TASK: Revise the lines below by replacing "GUI agent" with "interface agent" wherever it occurs, leaving all other text unchanged.

SUPPLIED MATERIAL:
▼

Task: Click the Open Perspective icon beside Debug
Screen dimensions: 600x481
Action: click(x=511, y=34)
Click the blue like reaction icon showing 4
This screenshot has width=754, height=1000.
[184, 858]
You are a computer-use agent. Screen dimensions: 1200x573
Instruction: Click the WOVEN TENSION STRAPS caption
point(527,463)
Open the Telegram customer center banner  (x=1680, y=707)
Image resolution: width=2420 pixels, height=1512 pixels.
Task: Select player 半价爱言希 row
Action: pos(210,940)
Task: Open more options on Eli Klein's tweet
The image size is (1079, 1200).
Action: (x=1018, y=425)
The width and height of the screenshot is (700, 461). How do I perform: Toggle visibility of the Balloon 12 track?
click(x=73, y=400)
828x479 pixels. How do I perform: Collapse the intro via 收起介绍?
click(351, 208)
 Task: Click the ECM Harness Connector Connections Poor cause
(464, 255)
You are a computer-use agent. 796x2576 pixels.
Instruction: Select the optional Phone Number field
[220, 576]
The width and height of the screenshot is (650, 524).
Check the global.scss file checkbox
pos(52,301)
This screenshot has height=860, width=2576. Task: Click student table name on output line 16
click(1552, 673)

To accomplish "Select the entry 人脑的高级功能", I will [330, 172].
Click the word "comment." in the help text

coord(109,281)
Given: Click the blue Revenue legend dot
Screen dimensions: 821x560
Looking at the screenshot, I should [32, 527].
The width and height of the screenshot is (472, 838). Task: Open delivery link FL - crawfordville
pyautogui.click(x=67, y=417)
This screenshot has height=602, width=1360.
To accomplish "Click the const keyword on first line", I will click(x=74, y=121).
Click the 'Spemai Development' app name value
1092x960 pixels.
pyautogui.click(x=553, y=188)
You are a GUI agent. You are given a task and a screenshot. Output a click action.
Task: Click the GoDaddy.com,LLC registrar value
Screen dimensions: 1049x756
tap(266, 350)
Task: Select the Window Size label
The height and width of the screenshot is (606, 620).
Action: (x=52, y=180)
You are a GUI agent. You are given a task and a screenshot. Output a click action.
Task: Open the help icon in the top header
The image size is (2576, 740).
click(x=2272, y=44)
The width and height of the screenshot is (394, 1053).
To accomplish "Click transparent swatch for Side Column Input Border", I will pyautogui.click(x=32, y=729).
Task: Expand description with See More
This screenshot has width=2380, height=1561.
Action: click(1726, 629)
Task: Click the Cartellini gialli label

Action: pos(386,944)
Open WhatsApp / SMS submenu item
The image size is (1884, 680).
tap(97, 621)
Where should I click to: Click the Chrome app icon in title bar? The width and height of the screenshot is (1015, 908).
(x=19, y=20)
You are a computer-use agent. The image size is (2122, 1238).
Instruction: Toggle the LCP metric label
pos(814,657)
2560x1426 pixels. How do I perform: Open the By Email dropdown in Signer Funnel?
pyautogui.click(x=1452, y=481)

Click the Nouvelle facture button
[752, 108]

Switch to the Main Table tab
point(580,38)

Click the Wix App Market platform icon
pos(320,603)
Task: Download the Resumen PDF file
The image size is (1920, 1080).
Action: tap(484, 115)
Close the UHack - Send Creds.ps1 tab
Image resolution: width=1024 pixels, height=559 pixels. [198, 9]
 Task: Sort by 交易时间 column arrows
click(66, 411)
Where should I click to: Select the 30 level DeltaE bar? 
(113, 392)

▲

FINAL ANSWER:
Task: Click the Open Perspective icon beside Debug
Screen dimensions: 600x481
Action: click(x=511, y=34)
Click the blue like reaction icon showing 4
This screenshot has width=754, height=1000.
[184, 858]
You are a computer-use agent. Screen dimensions: 1200x573
Instruction: Click the WOVEN TENSION STRAPS caption
point(527,463)
Open the Telegram customer center banner  (x=1680, y=707)
Image resolution: width=2420 pixels, height=1512 pixels.
Task: Select player 半价爱言希 row
Action: pos(210,940)
Task: Open more options on Eli Klein's tweet
The image size is (1079, 1200).
Action: (x=1018, y=425)
The width and height of the screenshot is (700, 461). How do I perform: Toggle visibility of the Balloon 12 track?
click(x=73, y=400)
828x479 pixels. How do I perform: Collapse the intro via 收起介绍?
click(351, 208)
 Task: Click the ECM Harness Connector Connections Poor cause
(464, 255)
You are a computer-use agent. 796x2576 pixels.
Instruction: Select the optional Phone Number field
[220, 576]
The width and height of the screenshot is (650, 524).
Check the global.scss file checkbox
pos(52,301)
This screenshot has height=860, width=2576. Task: Click student table name on output line 16
click(1552, 673)

To accomplish "Select the entry 人脑的高级功能", I will [330, 172].
Click the word "comment." in the help text

coord(109,281)
Given: Click the blue Revenue legend dot
Screen dimensions: 821x560
Looking at the screenshot, I should [32, 527].
The width and height of the screenshot is (472, 838). Task: Open delivery link FL - crawfordville
pyautogui.click(x=67, y=417)
This screenshot has height=602, width=1360.
To accomplish "Click the const keyword on first line", I will click(x=74, y=121).
Click the 'Spemai Development' app name value
1092x960 pixels.
pyautogui.click(x=553, y=188)
You are a interface agent. You are given a task and a screenshot. Output a click action.
Task: Click the GoDaddy.com,LLC registrar value
Screen dimensions: 1049x756
tap(266, 350)
Task: Select the Window Size label
The height and width of the screenshot is (606, 620).
Action: (x=52, y=180)
You are a interface agent. You are given a task and a screenshot. Output a click action.
Task: Open the help icon in the top header
The image size is (2576, 740).
click(x=2272, y=44)
The width and height of the screenshot is (394, 1053).
To accomplish "Click transparent swatch for Side Column Input Border", I will pyautogui.click(x=32, y=729).
Task: Expand description with See More
This screenshot has width=2380, height=1561.
Action: click(1726, 629)
Task: Click the Cartellini gialli label

Action: pos(386,944)
Open WhatsApp / SMS submenu item
The image size is (1884, 680).
tap(97, 621)
Where should I click to: Click the Chrome app icon in title bar? The width and height of the screenshot is (1015, 908).
(x=19, y=20)
You are a computer-use agent. The image size is (2122, 1238).
Instruction: Toggle the LCP metric label
pos(814,657)
2560x1426 pixels. How do I perform: Open the By Email dropdown in Signer Funnel?
pyautogui.click(x=1452, y=481)

Click the Nouvelle facture button
[752, 108]

Switch to the Main Table tab
point(580,38)

Click the Wix App Market platform icon
pos(320,603)
Task: Download the Resumen PDF file
The image size is (1920, 1080).
Action: tap(484, 115)
Close the UHack - Send Creds.ps1 tab
Image resolution: width=1024 pixels, height=559 pixels. [198, 9]
 Task: Sort by 交易时间 column arrows
click(66, 411)
Where should I click to: Select the 30 level DeltaE bar? 
(113, 392)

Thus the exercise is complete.